How do you engender trust among those people that your client serves and make them feel you are right there, ready to serve, and working side by side with your manager?
As a virtual assistant, you probably already work on a schedule of hours that closely matches the time zone where your client’s firm is based. The element of working “on grid” helps to lessen the feeling or suspicion that you may not be in the cubicle nearby.
Be conscientious when you send emails, shoot out texts, or place a phone call. Be aware of the time zones you are contacting. While it may be 3 PM for you, it’s 5 AM in sunny California – and the sun certainly has not woken up there yet! Likewise, though you may be hitting the ground running at 8 AM on project-based work, your client is likely fast asleep. That SMS is going to have to wait several hours for you to get that information you need.
Be responsive. Check your emails frequently and be at the ready. Depending on the field, some industries have a baseline expectation of executive and administrative assistants to be quick on the uptake and ready to handle those last-minute requests, appointment bookings, or cancellation communications. The more present you are, if that is an expectation, the more calm and confidence you imbue.

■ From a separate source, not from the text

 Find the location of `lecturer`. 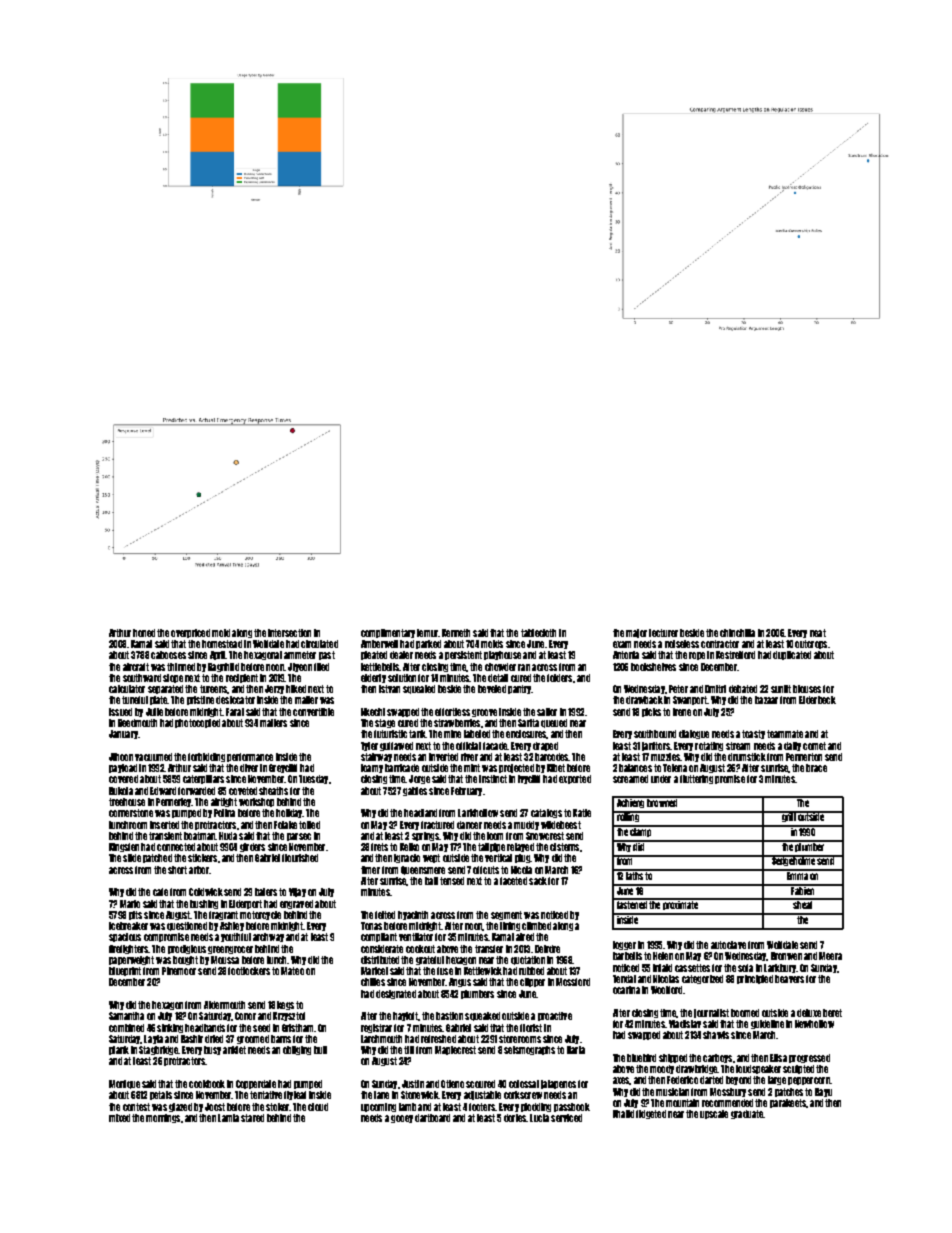

lecturer is located at coordinates (663, 633).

Remember you are an extension of your client – their second voice. Again, depending on the industry, people do expect executive assistants to be busy with many concurrent tasks. However, they are also accustomed to indefatigable service and accessibility. Case in point, back in my temp days, I was working for a high net worth private banking firm as a long-term temporary receptionist. I was expected to prepare 15 sets, 20 pages each, double-sided, collated and stapled in the copy room in the back, plus make the coffee (cup by cup in the pod machine) and serve it with arranged cookies on china dishware in the front conference room to our multi-million dollar clients for their ten o’clock meeting with our principal while never once letting the phone ring more than three times. That phone was on my desk 300 feet away. And if one of the five priority lines rang, it could ring only twice! Keep in mind, this was long before the advent of Bluetooth headsets! I kept that ringer volume up and made sure I could run FAST in those heels!
As a remote employee, you don’t have quite that level of expectation from your immediate client, but their clients may become irritated if they get slow responses. Be mindful of how you use your breaks, time manage all of your clients, and rotate tasks.

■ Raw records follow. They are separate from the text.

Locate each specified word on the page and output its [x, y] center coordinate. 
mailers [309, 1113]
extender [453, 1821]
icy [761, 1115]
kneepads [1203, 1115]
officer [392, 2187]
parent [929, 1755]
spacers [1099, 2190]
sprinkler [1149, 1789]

Never tell your clients’ constituents that you work remotely. You must give the impression at all times that you are a unified front. You are part of their brand. You belong to them. This requires a lot of skill and ability to do abrupt “costume changes”. For one client, you are in New York. For another, in London. For another, in California.
Adding to that, try to get “inside” the local culture a bit of where your clients’ customers and colleagues are located. This may not work for everyone, but if you happen to be good with accents, and genuinely so (never put a fake accent on!) psychologically speaking, that customer is going to feel a whole lot more connected to you if you sound a bit like them. Barring the skill for actual accents, at least try to stay abreast of some regional and local basics. Even knowing the local weather for the day, or learning something about the area restaurants to suggest meetings can go a long way. Listen for patterns. If one of the people you interact with consistently recommends meetings at ABC Coffee House, the next time you are booking, ask, “ABC Coffee will work well for you?” or “I heard ABC is closed for renovations this week. Does Coffee Nut work instead?”

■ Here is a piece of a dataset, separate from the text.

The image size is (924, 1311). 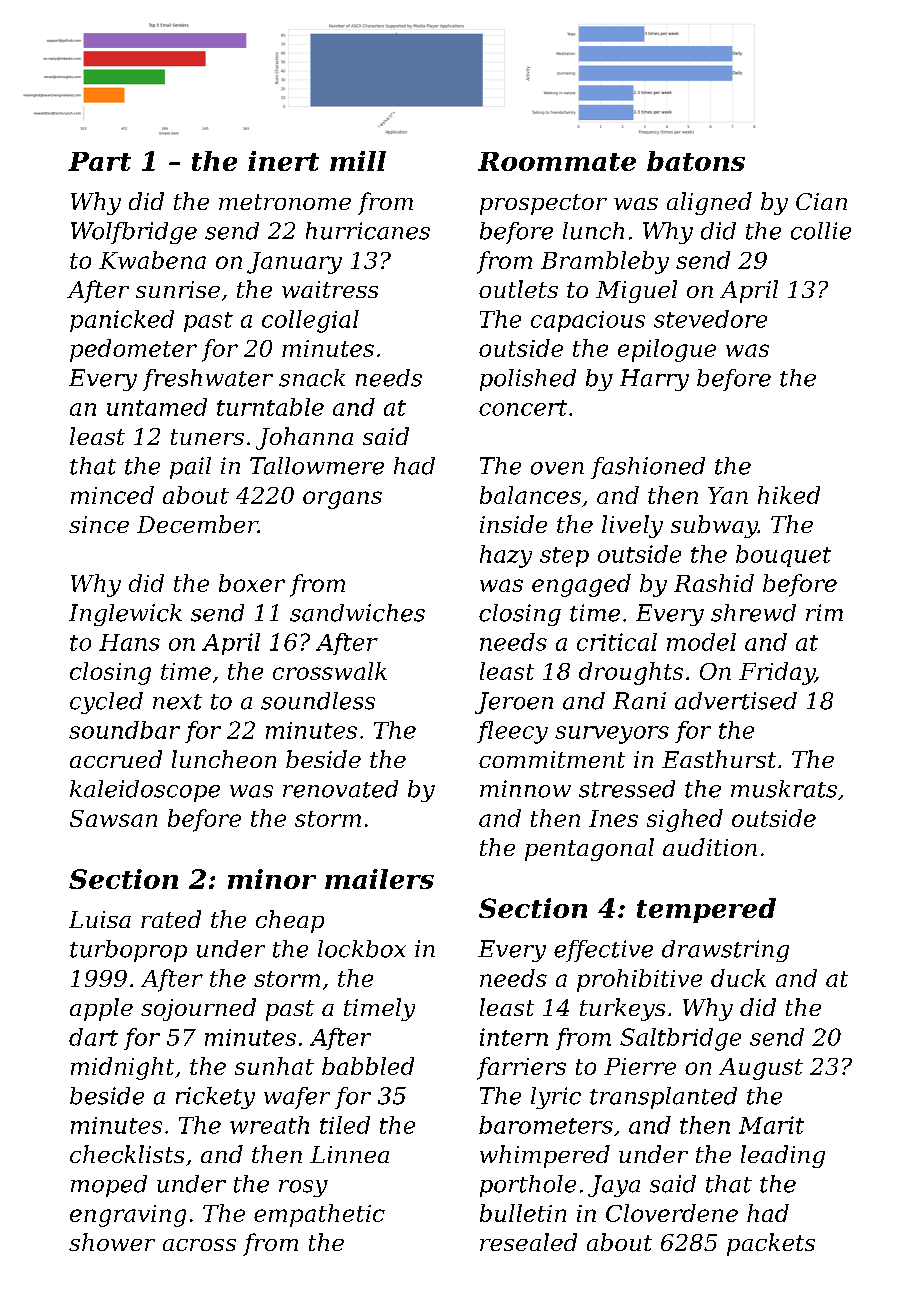 I want to click on rickety, so click(x=215, y=1098).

Finally, learn your client and those in his or her purview well. Build rapport. Take the extra time to make everyone feel valued. You need to forget you are a VA, too. You have to place yourself in your mind’s eye sitting right down the hall from your boss. A client could walk in at any moment and need your attention or help. You may need to make that small-talk while your manager ties up that phone call and needs a few minutes before the meeting can start. This is the kind of mindset that will help people completely forget that you are far away at all.